2017 saw Reynolds furthering her TV career, with parts in Outlander, playing Lady Isobel Dunsany, and in the BBC thriller series Rellik, as 20 year old Sally. The same year she starred as Pearl Marston in the BBC crime drama Death in Paradise in the episode: Murder from Above shown in January 2018.

In 2018, Reynolds was a leading actor in the feature film Fanny Lye Deliver'd, among a cast that included Charles Dance and Maxine Peake. She also played a leading role as Teresa in the Sky One comedy Delicious, alongside a cast which included Iain Glen and Dawn French.

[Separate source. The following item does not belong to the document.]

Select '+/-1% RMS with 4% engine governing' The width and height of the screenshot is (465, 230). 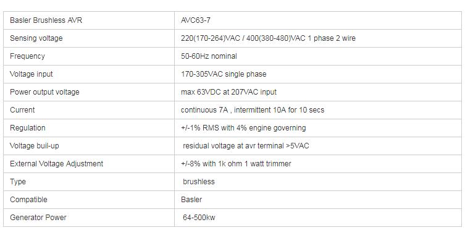click(243, 128)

In 2019, starred as Lily Iglehart in the Netflix comedy-drama Sex Education, in later series her recurring role was changed to a main role for two more seasons. Reynolds stars as Mrs. Elton in a 2020 film remake of Jane Austen's Emma, alongside Anya Taylor-Joy and Bill Nighy.

Reynolds was named as one of Screen International's  Stars of Tomorrow 2020, which showcases talent within the television and film industry of Great Britain and Ireland.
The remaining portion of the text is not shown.